Mme Des Tournels tressaillit et devint pâle. Sa fille cadette se jeta dans ses bras. — Ah ! reprit-elle, je donnerais tout mon sang pour qu’il pût t’embrasser encore ! — La mère la serra sur son cœur. — Cruelle enfant, ne parle plus ainsi, murmura-t-elle avec des larmes dans les yeux. Berthe le jura et tint parole ; mais ces quelques mots avaient suffi pour que la pauvre femme comprît qu’elle n’était plus seule à posséder son secret.

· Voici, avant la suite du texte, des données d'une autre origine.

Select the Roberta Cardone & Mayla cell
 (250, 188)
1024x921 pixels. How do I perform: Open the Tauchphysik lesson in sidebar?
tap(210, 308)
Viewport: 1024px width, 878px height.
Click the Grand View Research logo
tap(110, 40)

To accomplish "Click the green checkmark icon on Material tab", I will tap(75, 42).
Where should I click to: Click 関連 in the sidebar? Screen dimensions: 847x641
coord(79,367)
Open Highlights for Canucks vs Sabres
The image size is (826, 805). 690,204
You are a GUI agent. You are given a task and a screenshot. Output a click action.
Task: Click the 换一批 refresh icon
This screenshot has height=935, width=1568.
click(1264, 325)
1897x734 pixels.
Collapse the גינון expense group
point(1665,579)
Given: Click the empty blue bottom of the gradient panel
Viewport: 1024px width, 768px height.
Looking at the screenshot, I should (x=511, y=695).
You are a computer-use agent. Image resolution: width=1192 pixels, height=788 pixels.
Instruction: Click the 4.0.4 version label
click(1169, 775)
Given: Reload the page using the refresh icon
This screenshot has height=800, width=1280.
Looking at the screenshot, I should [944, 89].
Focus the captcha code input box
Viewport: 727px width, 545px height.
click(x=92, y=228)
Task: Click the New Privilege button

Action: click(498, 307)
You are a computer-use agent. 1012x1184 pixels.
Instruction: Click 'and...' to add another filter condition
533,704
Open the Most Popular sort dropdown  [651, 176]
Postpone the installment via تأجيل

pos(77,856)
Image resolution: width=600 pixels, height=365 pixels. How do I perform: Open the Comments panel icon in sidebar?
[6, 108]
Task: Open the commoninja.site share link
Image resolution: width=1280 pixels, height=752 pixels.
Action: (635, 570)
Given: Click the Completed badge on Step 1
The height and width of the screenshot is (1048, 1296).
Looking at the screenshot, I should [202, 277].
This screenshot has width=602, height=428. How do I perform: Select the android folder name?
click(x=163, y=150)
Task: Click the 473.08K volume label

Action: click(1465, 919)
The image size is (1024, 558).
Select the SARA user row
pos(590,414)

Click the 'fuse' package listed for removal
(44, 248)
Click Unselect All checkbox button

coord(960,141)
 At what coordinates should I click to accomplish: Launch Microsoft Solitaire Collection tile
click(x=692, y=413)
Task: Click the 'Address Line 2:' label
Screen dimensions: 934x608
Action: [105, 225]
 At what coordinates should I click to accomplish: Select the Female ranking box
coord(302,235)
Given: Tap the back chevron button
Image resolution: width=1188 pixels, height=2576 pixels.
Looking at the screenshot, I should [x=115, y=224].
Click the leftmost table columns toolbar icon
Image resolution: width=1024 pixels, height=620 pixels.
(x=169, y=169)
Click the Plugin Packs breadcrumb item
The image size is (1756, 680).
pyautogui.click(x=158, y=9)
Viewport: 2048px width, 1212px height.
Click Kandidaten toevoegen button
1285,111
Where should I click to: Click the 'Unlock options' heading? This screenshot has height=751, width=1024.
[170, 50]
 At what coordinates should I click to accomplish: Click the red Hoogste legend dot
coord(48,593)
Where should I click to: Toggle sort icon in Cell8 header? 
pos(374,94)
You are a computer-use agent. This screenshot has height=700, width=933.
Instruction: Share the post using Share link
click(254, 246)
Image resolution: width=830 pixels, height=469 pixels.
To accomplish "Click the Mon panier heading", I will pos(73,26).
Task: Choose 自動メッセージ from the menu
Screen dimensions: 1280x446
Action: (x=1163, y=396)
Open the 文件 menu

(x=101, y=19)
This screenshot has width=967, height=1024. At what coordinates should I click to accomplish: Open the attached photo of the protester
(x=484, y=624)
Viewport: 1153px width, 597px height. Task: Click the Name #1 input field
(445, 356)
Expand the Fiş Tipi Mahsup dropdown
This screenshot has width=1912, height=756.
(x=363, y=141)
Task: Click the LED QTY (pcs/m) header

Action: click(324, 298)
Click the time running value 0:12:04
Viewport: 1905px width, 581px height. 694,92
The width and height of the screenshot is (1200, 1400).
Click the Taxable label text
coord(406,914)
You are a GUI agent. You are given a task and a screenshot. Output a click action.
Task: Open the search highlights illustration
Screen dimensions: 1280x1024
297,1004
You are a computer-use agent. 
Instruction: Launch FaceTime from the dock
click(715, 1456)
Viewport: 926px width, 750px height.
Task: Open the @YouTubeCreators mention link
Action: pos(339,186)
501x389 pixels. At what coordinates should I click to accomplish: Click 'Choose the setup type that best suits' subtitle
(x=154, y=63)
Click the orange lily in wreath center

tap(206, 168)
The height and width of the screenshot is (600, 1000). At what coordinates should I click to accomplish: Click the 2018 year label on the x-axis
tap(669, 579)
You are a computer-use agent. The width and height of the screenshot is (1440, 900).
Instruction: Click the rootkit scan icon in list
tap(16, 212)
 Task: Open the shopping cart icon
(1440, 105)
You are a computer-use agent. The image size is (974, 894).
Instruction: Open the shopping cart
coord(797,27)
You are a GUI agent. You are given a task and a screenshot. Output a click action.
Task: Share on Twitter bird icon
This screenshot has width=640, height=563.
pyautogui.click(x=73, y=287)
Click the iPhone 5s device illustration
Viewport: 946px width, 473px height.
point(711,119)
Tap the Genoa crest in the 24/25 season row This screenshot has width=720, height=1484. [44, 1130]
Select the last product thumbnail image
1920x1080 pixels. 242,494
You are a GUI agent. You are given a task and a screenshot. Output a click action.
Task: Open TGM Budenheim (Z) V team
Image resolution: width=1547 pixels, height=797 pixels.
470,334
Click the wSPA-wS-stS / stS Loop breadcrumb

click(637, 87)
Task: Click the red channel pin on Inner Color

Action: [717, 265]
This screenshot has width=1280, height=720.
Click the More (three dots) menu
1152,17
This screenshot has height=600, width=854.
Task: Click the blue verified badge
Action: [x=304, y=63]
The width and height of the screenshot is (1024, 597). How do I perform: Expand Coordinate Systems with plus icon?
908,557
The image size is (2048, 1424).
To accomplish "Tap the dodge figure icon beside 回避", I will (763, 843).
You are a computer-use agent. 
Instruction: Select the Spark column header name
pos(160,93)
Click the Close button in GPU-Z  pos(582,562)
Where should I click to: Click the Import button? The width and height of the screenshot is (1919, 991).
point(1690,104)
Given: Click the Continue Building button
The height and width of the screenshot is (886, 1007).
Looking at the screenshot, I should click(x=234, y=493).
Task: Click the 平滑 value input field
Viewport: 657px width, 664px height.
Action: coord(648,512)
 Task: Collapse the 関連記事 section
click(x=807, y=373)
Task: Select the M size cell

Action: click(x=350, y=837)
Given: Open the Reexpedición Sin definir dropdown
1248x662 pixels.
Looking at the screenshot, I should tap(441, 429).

Cette perspicacité profonde, qui se montrait par éclairs vifs et inattendus, n’était pas le seul trait singulier d’un caractère où tout semblait en désordre et confusément mêlé, le bien comme le mal, la passion comme l’indifférence, la résolution aussi bien que l’apathie, l’emportement ainsi que la patience. Personne n’y voyait bien clair au fond, pas plus les professeurs de Berthe que son père. La seule chose qui faisait nettement saillie était une sorte d’entêtement obstiné qui la rendait tout à coup pareille à la pierre, et que rien ne pouvait vaincre, si ce n’est parfois un flot de tendresse faisant irruption tout à coup ; mais le flot ne venait pas toujours, et on ne savait jamais quelle parole, quel hasard ou quelle baguette en ferait jaillir la source mystérieuse. M. Des Tournels, qui combattait cette tendance de toutes ses forces, ne la signalait point cependant sans un secret plaisir ; c’était pour lui comme le germe d’une persévérance et d’une fermeté qui, bien dirigées, et sous l’empire de certaines circonstances, pouvaient porter de beaux fruits. Ce qu’il aimait moins, c’était le perpétuel contraste qu’on remarquait dans l’humeur de Berthe : un jour gaie et le lendemain triste, paresseuse à l’excès ou plus active qu’une abeille, tapageuse et remuante comme une toupie d’Allemagne qui ronfle et court partout, et l’heure d’après immobile et rêveuse comme une nonne en contemplation ; un matin bonne, soumise et prompte à l’obéissance, prodigue, vidant ses poches et ne sachant à qui donner ; le jour suivant âpre, revêche, quinteuse, prête à fermer sa main comme son cœur. Certains accès de violence et d’emportement inexplicables duraient parfois plus d’une semaine sans que rien pût en modifier les témoignages ; elle était acerbe et malfaisante comme un fruit vert ; le regard était aigre, la parole acide. La semaine écoulée, Berthe tombait dans de longs silences et de grands accablemens qui n’avaient pas moins de durée, et dont elle sortait bizarrement par des réveils soudains.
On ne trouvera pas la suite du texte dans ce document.